▸ **Brief**
Rescale the stretch from the line containing "You are a GUI" through the end of the records. Give only those lines again, requests included, but multiply every coordinate in the answers by 1.65 and round to whole numbers, with halves rounded up, and leave the pictures out.
------------------------
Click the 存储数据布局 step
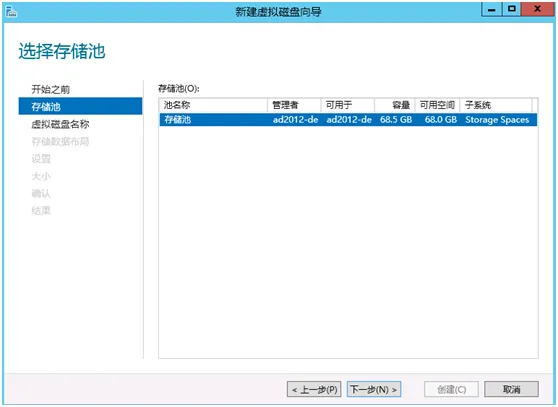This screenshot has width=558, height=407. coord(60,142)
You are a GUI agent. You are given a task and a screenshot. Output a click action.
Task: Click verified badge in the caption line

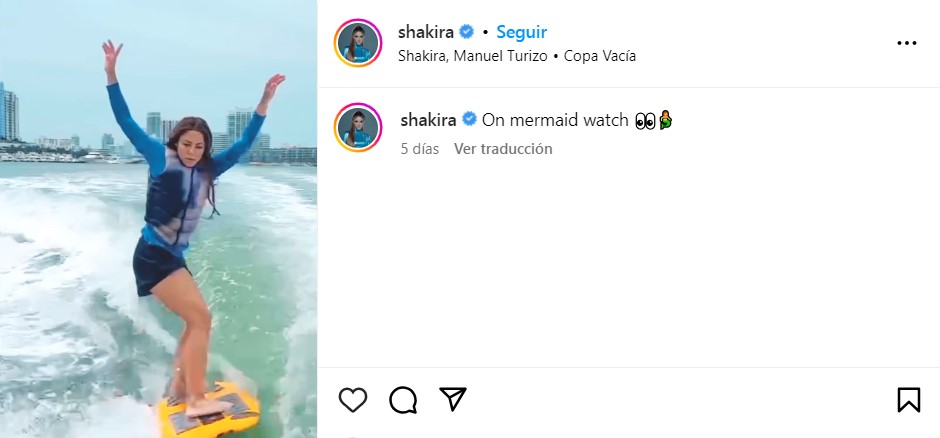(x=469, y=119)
------------------------
▸ **The response**
You are a GUI agent. You are given a task and a screenshot. Output a click action.
Task: Click verified badge in the caption line

(x=774, y=196)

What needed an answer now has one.